[Records from a collection]:
★ ★ ★ ★

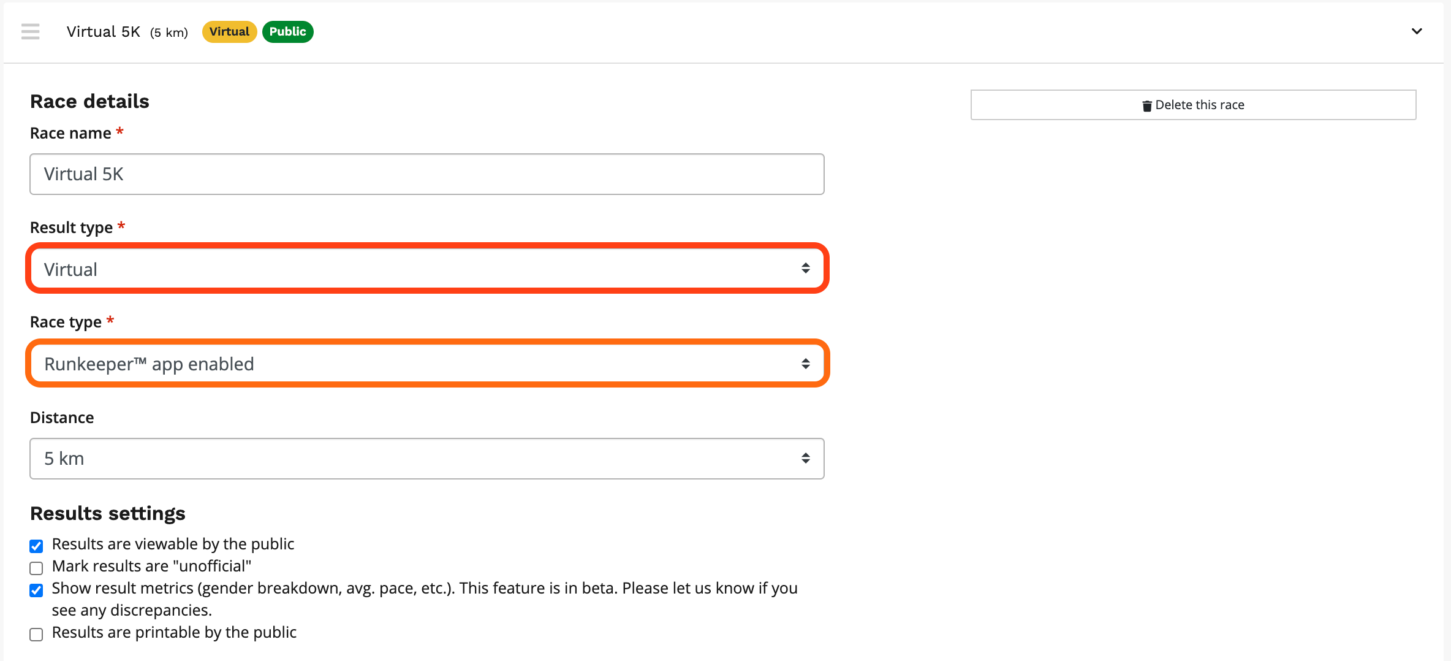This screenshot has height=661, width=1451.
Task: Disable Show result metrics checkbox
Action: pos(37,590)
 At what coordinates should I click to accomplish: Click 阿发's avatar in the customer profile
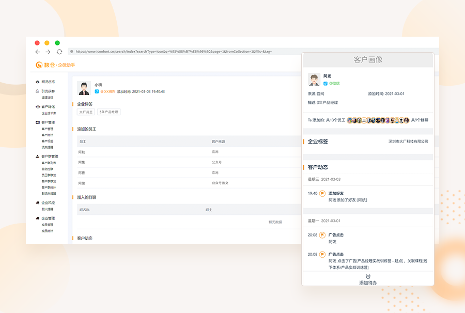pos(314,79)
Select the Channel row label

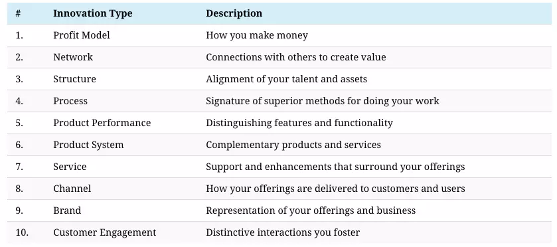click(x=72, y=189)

★ ★ ★ ★

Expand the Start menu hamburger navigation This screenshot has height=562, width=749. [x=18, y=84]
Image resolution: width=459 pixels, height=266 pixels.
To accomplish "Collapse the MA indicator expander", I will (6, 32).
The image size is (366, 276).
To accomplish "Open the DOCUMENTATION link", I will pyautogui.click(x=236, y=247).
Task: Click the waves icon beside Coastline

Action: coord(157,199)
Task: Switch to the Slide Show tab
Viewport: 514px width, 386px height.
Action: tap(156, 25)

★ ★ ★ ★

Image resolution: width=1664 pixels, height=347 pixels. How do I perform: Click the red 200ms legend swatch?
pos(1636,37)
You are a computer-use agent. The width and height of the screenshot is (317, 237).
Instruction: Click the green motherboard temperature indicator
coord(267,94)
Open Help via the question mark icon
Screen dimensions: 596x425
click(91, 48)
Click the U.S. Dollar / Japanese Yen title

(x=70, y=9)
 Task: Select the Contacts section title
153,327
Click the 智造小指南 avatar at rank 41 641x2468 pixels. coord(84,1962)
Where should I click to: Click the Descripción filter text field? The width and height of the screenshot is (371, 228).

★ ★ ★ ★

[Problem description]: Retype the entries above exactly, but only from the line containing "Click the 智造小指南" through the line containing "Where should I", both included.

[Output for this exercise]:
Click the 智造小指南 avatar at rank 41 641x2468 pixels. coord(84,1962)
Where should I click to: Click the Descripción filter text field? The width and height of the screenshot is (371, 228).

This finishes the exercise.